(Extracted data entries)
———

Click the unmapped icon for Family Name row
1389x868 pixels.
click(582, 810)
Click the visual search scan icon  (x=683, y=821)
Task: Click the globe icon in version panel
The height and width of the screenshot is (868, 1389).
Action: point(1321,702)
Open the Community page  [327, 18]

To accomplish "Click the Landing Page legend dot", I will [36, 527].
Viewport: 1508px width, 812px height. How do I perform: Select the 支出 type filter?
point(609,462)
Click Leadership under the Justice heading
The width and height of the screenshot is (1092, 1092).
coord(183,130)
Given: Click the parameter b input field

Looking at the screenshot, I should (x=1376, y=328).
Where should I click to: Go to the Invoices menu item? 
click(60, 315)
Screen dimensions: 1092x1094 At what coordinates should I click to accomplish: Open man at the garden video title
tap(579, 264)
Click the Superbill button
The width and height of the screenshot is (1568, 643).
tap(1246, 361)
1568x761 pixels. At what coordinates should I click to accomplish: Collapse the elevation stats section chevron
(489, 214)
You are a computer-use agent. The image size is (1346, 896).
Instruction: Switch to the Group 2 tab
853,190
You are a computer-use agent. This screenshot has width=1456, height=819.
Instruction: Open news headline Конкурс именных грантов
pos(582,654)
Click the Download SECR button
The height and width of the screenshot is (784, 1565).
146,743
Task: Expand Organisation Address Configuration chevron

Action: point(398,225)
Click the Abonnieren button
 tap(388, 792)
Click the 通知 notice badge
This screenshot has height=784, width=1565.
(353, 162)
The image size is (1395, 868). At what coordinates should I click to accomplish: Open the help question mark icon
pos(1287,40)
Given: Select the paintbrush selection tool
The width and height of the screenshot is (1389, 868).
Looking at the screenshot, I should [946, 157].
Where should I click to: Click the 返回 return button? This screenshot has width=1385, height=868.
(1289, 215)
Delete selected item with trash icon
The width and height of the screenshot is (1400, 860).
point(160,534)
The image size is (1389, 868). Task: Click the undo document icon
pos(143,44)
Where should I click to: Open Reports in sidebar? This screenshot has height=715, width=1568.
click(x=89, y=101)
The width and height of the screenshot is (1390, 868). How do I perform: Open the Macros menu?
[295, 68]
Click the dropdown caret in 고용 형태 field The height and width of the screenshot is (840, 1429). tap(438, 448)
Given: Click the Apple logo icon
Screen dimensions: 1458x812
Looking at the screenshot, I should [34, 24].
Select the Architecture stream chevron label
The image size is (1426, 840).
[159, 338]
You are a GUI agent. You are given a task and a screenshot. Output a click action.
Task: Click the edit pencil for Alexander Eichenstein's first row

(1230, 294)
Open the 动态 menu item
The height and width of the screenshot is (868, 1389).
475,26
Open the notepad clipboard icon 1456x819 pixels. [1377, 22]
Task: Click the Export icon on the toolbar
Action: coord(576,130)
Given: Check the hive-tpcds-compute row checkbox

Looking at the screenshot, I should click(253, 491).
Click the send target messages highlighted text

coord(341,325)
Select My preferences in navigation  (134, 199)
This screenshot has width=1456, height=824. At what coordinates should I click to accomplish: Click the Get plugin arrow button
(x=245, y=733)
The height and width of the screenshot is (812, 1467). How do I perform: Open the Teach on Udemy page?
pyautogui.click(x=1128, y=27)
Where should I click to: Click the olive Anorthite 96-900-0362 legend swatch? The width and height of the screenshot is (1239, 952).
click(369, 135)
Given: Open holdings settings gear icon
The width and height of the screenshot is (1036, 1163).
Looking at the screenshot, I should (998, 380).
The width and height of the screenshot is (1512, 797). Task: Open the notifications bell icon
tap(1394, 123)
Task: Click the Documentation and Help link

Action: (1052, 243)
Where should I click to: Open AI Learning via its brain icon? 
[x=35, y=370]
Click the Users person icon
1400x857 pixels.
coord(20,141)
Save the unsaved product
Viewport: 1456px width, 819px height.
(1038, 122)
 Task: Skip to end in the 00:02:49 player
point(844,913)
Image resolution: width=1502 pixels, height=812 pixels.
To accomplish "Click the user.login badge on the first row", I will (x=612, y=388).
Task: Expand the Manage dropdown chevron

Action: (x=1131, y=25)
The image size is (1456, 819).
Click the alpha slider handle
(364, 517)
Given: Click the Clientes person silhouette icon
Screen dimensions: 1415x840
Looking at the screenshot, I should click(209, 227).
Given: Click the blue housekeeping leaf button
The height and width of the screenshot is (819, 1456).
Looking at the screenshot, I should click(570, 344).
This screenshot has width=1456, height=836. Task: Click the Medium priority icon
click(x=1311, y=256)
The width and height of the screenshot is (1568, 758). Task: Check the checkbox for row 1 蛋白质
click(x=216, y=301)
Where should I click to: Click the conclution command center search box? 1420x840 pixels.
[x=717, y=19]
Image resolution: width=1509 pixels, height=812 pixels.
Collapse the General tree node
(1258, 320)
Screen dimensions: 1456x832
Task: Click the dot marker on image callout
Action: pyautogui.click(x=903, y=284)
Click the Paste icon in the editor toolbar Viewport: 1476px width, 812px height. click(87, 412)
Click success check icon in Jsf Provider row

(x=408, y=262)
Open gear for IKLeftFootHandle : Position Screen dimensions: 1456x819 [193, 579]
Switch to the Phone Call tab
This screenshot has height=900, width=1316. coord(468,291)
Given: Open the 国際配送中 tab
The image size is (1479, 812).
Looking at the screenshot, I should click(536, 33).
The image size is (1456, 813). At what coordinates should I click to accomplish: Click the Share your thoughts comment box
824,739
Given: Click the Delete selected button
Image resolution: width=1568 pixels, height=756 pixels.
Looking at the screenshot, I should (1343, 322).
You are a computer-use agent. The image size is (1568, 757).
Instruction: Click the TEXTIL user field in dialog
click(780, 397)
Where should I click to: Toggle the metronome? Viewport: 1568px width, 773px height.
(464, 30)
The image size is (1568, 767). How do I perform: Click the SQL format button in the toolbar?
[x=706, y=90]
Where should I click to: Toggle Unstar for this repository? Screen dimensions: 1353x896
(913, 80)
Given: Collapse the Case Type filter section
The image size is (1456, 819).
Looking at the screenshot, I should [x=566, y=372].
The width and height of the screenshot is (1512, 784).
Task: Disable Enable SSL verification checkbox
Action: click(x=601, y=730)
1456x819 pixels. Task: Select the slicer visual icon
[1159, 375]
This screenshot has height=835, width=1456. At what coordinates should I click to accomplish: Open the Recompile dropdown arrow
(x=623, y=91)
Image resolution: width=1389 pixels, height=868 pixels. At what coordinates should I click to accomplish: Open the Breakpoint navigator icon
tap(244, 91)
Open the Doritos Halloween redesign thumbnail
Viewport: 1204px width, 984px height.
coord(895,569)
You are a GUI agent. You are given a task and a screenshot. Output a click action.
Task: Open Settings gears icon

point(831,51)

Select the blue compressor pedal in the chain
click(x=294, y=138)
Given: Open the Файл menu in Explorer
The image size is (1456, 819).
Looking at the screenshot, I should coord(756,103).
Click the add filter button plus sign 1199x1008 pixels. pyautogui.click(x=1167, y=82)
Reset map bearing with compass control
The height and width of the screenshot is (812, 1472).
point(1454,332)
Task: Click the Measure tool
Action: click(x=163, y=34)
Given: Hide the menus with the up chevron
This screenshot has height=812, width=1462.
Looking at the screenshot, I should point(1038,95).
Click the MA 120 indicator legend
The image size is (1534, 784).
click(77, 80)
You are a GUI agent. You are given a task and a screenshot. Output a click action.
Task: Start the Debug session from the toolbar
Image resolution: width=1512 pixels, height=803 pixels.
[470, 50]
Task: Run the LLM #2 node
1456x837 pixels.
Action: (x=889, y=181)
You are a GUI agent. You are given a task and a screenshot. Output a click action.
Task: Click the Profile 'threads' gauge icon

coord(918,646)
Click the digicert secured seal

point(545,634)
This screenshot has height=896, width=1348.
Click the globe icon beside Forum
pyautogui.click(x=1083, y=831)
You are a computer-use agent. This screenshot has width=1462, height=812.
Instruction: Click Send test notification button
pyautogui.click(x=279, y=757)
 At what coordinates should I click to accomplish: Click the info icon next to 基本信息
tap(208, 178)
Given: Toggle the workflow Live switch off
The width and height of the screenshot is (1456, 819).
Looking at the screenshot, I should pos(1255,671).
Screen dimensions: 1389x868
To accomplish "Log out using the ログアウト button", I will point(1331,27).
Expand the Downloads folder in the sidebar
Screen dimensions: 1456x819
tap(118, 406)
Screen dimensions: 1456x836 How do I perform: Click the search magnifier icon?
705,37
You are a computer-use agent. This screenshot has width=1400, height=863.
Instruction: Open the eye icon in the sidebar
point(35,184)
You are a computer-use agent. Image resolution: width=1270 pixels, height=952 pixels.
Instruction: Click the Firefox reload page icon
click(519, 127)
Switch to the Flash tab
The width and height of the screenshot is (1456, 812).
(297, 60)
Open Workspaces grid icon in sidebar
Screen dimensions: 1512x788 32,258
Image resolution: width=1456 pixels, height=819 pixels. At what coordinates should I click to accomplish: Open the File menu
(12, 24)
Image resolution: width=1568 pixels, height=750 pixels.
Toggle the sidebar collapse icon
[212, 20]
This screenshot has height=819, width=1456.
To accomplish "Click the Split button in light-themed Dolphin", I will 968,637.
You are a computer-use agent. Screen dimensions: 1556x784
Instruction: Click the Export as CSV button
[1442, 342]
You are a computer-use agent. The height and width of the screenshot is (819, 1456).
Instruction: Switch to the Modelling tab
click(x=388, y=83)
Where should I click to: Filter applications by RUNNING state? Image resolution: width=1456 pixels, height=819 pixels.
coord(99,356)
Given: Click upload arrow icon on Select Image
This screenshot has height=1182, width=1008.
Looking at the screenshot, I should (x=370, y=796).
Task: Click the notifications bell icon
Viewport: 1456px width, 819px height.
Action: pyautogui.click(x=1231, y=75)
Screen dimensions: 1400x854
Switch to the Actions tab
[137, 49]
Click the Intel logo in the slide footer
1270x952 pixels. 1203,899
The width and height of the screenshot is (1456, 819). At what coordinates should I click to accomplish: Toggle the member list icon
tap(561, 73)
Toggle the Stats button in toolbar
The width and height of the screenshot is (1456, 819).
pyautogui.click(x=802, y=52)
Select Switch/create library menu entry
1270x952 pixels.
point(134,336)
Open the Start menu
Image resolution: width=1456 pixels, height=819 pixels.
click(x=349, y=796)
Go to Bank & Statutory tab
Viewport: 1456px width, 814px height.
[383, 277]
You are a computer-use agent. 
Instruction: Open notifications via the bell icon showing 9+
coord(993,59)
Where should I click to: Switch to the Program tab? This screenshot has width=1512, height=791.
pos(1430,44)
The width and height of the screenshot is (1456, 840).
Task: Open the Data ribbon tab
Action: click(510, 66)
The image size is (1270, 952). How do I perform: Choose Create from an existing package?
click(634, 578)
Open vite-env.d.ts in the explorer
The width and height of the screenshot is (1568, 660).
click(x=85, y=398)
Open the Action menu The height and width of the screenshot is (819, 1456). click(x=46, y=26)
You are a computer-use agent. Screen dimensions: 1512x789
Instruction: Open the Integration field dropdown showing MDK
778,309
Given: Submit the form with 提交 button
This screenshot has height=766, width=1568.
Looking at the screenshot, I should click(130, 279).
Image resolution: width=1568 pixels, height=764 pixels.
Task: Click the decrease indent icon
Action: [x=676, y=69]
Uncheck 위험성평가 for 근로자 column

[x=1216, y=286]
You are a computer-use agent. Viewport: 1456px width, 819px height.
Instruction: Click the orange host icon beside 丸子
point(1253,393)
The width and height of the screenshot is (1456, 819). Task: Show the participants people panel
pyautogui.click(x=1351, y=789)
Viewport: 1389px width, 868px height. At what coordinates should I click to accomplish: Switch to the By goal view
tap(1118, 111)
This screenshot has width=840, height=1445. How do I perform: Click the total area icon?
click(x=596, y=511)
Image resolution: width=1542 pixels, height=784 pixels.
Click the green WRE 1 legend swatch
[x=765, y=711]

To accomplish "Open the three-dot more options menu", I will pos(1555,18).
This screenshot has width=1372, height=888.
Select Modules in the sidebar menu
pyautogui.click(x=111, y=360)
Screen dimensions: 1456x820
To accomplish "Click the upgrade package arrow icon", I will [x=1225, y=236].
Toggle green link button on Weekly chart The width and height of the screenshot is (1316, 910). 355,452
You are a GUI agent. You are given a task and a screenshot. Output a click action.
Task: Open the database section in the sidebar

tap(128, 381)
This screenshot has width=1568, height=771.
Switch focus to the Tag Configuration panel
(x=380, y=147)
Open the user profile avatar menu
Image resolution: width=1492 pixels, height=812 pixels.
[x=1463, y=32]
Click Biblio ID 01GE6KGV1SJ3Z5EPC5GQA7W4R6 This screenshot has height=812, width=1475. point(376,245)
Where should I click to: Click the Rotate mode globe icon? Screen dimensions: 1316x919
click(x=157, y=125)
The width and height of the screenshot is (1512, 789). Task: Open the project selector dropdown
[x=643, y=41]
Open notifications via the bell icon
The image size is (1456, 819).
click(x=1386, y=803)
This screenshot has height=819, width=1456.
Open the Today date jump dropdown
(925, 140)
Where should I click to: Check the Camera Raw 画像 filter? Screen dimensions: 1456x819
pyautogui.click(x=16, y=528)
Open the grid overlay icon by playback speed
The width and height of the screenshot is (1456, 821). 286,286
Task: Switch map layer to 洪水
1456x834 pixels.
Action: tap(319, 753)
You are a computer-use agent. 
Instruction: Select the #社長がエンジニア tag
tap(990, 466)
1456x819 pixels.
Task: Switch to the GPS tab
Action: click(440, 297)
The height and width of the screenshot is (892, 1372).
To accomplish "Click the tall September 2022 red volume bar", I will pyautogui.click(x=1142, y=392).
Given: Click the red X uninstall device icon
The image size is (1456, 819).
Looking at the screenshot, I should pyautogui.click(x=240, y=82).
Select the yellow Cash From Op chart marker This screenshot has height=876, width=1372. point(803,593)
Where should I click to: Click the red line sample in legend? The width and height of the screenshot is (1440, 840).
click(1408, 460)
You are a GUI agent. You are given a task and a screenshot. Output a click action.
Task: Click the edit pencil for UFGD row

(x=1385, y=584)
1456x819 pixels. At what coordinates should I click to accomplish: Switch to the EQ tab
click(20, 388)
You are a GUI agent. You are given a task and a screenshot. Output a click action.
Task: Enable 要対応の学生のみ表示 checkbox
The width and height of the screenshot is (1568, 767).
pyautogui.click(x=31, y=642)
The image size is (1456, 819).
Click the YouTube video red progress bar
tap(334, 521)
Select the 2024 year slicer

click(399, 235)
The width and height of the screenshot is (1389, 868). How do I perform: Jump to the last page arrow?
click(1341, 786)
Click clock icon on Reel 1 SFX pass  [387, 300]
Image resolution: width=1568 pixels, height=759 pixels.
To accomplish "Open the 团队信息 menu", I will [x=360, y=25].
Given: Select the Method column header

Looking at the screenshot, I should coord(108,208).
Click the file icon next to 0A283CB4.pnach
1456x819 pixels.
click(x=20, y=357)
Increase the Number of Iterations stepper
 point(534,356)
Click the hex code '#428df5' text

———

Your instructions — Please copy exactly, and only, the lines from the line containing "Task: Enable 要対応の学生のみ表示 checkbox" through the last line of the records, with both ends included.

Result of this task —
Task: Enable 要対応の学生のみ表示 checkbox
The width and height of the screenshot is (1568, 767).
pyautogui.click(x=31, y=642)
The image size is (1456, 819).
Click the YouTube video red progress bar
tap(334, 521)
Select the 2024 year slicer

click(399, 235)
The width and height of the screenshot is (1389, 868). How do I perform: Jump to the last page arrow?
click(1341, 786)
Click clock icon on Reel 1 SFX pass  [387, 300]
Image resolution: width=1568 pixels, height=759 pixels.
To accomplish "Open the 团队信息 menu", I will [x=360, y=25].
Given: Select the Method column header

Looking at the screenshot, I should coord(108,208).
Click the file icon next to 0A283CB4.pnach
1456x819 pixels.
click(x=20, y=357)
Increase the Number of Iterations stepper
 point(534,356)
Click the hex code '#428df5' text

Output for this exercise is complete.